Le feuilleton entourant le congédiement de Nathalie Bondil se poursuit. Après avoir essuyé les critiques d’un membre de son conseil d’administration ainsi que d’un administrateur de sa fondation, le Musée des beaux-arts de Montréal (MBAM) vient de publier un communiqué dans le but de « corriger les faits ».

Jean Siag
Jean Siag La Presse

En décidant de mettre fin au contrat de Nathalie Bondil en tant que directrice générale et conservatrice en chef du Musée, les membres du conseil d’administration « savaient ce qu’ils faisaient et étaient pleinement justifiés de le faire », affirme le C.A. dans un communiqué publié vendredi.

L’institution réagit ainsi à une communication de Joe Battat, seul membre du C.A. à avoir voté contre le congédiement de Mme Bondil. Dans une lettre adressée aux autres membres du conseil – et que La Presse a obtenue –, M. Battat indiquait n’avoir jamais pu prendre connaissance du rapport indépendant sur le climat de travail au musée qui a justifié ce congédiement. Il déplorait aussi de n’avoir pas pu entendre la version des faits de Mme Bondil.

Dans son communiqué, le MBAM réplique qu’une « présentation PowerPoint de 90 pages, préparée et présentée par la firme RH indépendante », a été présentée au C.A. lors d’une rencontre à laquelle M. Battat aurait assisté.

Quant à la possibilité pour Nathalie Bondil de se défendre, le Musée affirme que « malgré des efforts pour trouver une solution avec elle, les membres du conseil se sont heurtés à son déni et à son intransigeance à plusieurs égards ». « Madame Bondil avait alors perdu la confiance du conseil d’administration et ne pouvait plus diriger le Musée », tranche-t-il.

Le conseil d’administration se range aussi derrière son président, Michel de la Chenelière, accusé par certains observateurs de vouloir diriger le musée. « Oui, Michel de la Chenelière était très présent au Musée, écrit-il. […] Mais que ce soit pour l’embauche de la directrice de la conservation ou pour la décision de mettre fin au contrat de Mme Bondil, il s’agissait de décisions collectives et non de celles du président du conseil. »

Dans son communiqué, le conseil accuse en outre ses détracteurs de « minimiser le climat de travail qui prévalait au musée ».

Il interpelle à ce sujet Michel Nadeau, président du comité de placements et membre du comité de gouvernance et administrateur de la Fondation du MBAM. Dans une lettre ouverte publiée dans La Presse mardi dernier, ce spécialiste des questions de gouvernance faisait un portrait peu flatteur du président du C.A., Michel de la Chenelière, dénonçant sa vision d’une « direction bicéphale » (c’est-à-dire assurée par la directrice générale et le président du C.A.), ainsi que sa tendance à la microgestion. « Comment peut-on prétendre être un défenseur des grands principes de gouvernance […] tout en faisant fi des graves problèmes de gestion à l’intérieur des murs du Musée ? », écrit le C.A.

Pendant ce temps, le professeur Daniel Beaupré, de l’École des sciences de la gestion de l’UQAM, poursuit son audit externe à la demande du ministère de la Culture et des Communications du Québec.

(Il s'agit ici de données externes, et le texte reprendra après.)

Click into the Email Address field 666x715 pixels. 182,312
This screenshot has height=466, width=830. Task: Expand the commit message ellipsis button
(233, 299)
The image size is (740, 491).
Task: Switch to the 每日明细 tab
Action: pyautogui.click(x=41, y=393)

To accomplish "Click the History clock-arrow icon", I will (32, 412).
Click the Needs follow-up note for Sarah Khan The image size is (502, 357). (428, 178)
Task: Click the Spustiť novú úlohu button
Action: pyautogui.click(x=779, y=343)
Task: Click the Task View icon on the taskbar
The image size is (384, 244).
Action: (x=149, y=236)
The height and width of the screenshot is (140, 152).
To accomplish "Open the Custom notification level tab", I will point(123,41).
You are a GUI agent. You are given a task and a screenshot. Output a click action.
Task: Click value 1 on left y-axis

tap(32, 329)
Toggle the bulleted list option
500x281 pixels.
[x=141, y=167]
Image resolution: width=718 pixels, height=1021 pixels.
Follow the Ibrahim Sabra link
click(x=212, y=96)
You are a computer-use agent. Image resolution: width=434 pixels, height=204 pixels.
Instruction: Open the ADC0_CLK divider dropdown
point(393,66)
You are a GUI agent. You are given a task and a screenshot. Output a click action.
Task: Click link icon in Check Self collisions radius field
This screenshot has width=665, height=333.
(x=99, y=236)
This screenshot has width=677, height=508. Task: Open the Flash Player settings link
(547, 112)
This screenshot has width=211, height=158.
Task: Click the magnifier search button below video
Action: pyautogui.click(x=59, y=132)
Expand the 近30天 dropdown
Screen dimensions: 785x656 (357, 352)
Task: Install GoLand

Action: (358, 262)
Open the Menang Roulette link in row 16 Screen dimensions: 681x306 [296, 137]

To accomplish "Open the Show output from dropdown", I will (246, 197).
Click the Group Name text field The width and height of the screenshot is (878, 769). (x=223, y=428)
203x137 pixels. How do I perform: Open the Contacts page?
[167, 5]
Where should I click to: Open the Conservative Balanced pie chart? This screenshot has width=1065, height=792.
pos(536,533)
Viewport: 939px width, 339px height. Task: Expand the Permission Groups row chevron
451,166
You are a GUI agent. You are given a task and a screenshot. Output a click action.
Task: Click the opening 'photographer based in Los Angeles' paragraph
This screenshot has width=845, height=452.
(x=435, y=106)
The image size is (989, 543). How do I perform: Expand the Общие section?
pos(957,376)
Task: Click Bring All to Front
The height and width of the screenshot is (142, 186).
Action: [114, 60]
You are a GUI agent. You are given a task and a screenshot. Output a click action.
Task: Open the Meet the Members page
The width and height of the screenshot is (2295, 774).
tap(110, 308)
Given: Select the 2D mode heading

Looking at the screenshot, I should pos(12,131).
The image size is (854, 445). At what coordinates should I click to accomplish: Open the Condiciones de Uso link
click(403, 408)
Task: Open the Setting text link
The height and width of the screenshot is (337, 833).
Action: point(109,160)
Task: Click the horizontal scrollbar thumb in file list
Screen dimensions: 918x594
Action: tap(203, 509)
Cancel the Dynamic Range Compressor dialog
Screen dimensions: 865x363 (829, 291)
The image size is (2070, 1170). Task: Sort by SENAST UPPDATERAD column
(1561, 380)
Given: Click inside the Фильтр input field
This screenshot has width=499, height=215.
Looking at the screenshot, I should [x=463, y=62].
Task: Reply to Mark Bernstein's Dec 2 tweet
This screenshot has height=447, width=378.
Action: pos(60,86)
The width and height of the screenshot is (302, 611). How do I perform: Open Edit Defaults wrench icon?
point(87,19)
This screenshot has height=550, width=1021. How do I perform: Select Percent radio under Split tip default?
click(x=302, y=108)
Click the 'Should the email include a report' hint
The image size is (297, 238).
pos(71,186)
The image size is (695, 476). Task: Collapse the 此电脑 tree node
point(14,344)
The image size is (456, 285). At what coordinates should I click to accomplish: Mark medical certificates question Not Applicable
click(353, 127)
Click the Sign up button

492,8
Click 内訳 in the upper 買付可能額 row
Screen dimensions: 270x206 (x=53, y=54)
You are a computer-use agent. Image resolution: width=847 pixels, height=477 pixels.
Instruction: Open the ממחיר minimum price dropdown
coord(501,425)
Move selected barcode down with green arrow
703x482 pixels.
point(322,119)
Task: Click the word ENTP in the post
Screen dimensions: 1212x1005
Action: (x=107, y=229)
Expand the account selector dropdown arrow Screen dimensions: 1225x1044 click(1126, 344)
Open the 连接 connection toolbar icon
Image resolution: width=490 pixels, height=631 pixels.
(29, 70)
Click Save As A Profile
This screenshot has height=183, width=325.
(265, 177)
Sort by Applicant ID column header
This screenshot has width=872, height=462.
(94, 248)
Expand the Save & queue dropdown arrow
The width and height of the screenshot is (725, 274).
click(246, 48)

M. Beaupré a le mandat de faire la lumière sur les évènements ayant mené au congédiement de Mme Bondil et de se prononcer sur la gouvernance du musée. D’après le conseil, il a en main le rapport des RH ayant mené à la décision du C.A. de congédier Mme Bondil.

Concernant l’engagement de 10 millions du gouvernement du Québec pour la construction d’une nouvelle aile consacrée aux œuvres de Jean Paul Riopelle, la direction du Musée des beaux-arts affirme être en pourparlers avec le ministère de la Culture et des Communications.

Des médias ont rapporté jeudi que le gouvernement avait décidé de retirer ses billes. Le Musée affirme pourtant qu’« aucune décision formelle » n’a encore été prise et que des discussions sont en cours. Même discours au Ministère, où le cabinet de la ministre Nathalie Roy a indiqué que « des discussions permettront d’en arriver à des conclusions ».